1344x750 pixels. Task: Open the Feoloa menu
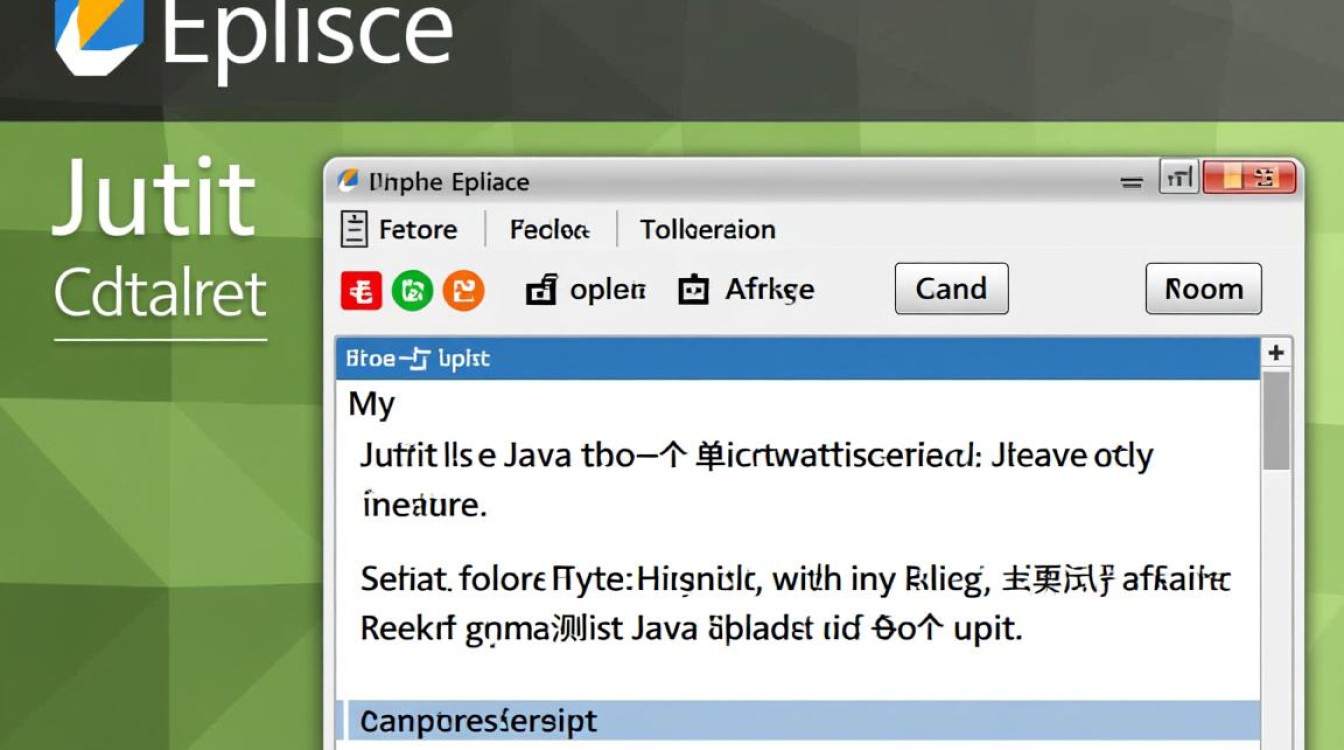pos(549,230)
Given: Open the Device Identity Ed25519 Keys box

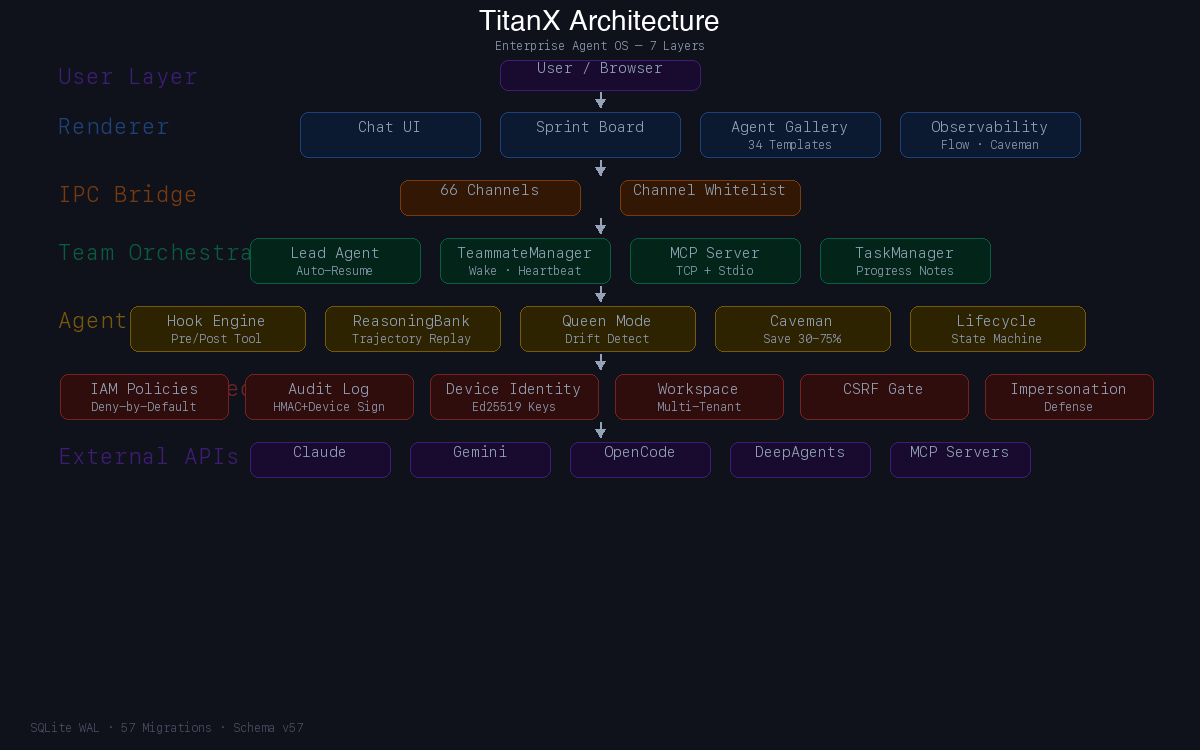Looking at the screenshot, I should (514, 396).
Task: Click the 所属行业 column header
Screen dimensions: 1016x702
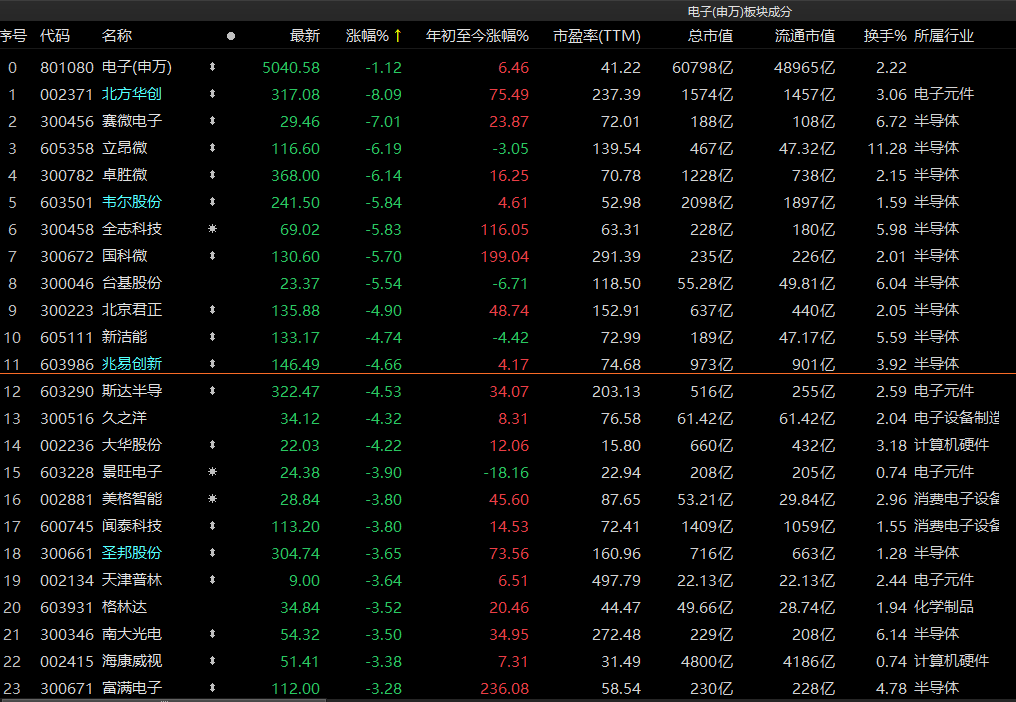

........

#### Exercise goal:
From the line containing "Task: Click the 所属行业 column header" down to the last line of the data above, transcribe exactly those lines and no others; omit the pictures.

#### Answer section:
Task: Click the 所属行业 column header
Screen dimensions: 1016x702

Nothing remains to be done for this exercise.